Am nächste Morgen stürmte meine Mutter in mein Zimmer. „Feil, wach auf! Das musst du sehen!“, weckte sie mich aufgeregt und legte mir die Tageszeitung auf den Schoß.
WENN FISCHE FLIEGEN
Eine Mischung aus Adler, Fisch und Mensch. Klingt großartig! Gestern Abend wurde ein Jugendlicher bei einem Rundflug gesichtet, der von den Leiter der Genetics-Smoothie-Project-School als ein Junge namens Feil identifiziert wurde. Das Besondere: er wurde bis Dato von der Menschheit verheimlicht, obwohl er der einzige GSP war, der mit mehr als einem Tier kombiniert wurde, wie man uns berichtete. Was war der Grund dafür? Bisher gab es von den Wissenschaftlern keine weiteren Informationen.
Noch bevor ich weiterlesen konnte, sprang mir das daneben positionierte Bild ins Auge. Es sah so aus, als würde ich Fliegen. Unmöglich hatte ich Eagle vollkommen verdeckt. Jemand musste das Foto bearbeitet haben, jemand der nicht wollte, dass sich die Menschen Fragen über einen Jungen stellen, der sich von einem Adlermädchen herumfliegen lässt. Früher oder später wäre man dahintergekommen, wer und was ich wirklich war. Ich konnte es nicht glauben. Endlich war ich nicht mehr Niemand.
„Dein Direktor hat vorhin angerufen und gefragt, ob du Interesse daran hättest Flügel zu bekommen. Du sollst ihn so bald wie möglich zurückrufen“, erzählte meine Mutter.
„DAS IST MÖGLICH? Warum hatte mir das zuvor noch niemand angeboten?“
„War wohl bisher nicht nötig gewesen.“ Sie lächelte und ging aus dem Zimmer. So glücklich hatte sie mich schon lange nicht mehr gesehen.

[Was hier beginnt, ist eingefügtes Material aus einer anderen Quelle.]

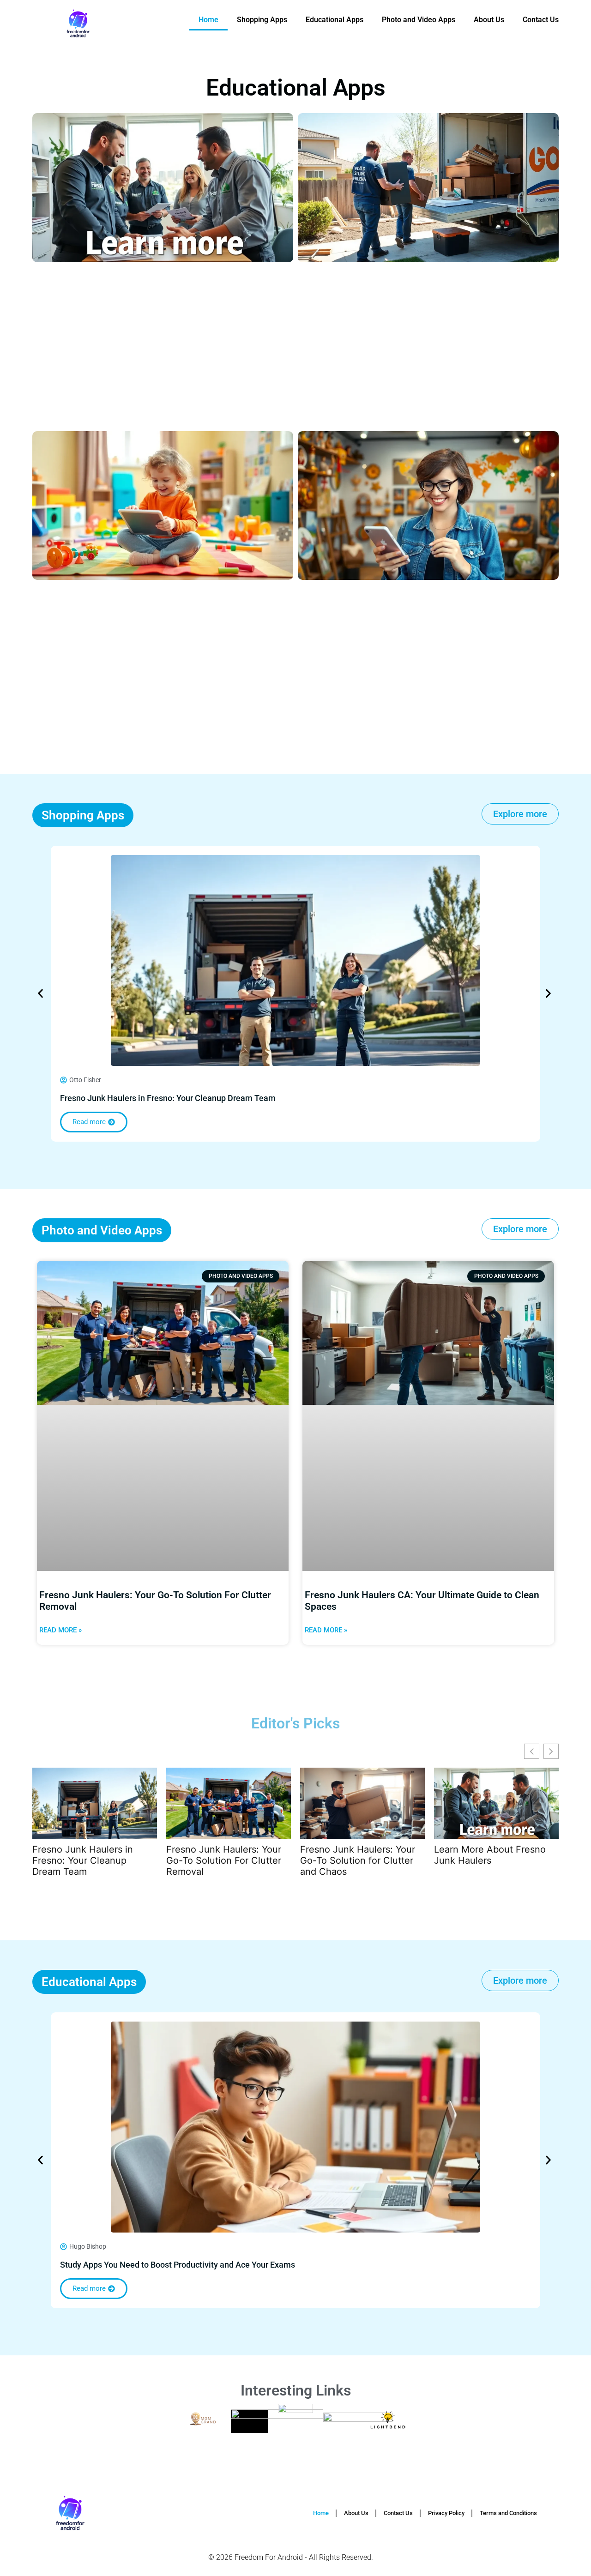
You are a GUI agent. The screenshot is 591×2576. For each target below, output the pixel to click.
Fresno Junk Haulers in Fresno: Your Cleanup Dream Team (168, 1098)
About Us (489, 19)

Danach blätterte ich zur nächsten Seite.
DAS MYSTERIUM UM UNSERE HEILERIN
Die große Lapis als Laborrate? Gestern Abend wurden zwei Jugendliche Zeuge, wie sich eine Frau in der Villa von Lapis ihre blaue Haut abschminkte, dieselbe Frau, die früher an diesem Tag einen Vortrag in ihrer Schule als Lapis gehalten hatte. Des Weiteren erhielt die Polizei einen Hinweis auf den Standort der echten Heilerin. Sie wurde im Keller der leitenden GSP-Wissenschaftler gefunden, wo sie die letzten zehn Jahren festgehalten wurde, um an ihr Experimente durchführen zu können. Lapis wurde lediglich für ein paar Heilaktionen aus dem Käfig gelassen, um den Schein aufrecht zu erhalten, während ihr Double uns die restliche Zeit etwas vortäuschte. Zwischen den Leitern der GSP-School und diesem Vorfall konnte keine Verbindung hergestellt werden. „Ich bin empört. Nie hätte ich mir erträumt, dass so etwas passieren könnte, als ich damals begann mein Leben der Schule zu widmen“, berichtet Direktor Poulsen. Auf die Wissenschaftler wartet ein Verfahren wegen Körperverletzung und Freiheitsberaubung.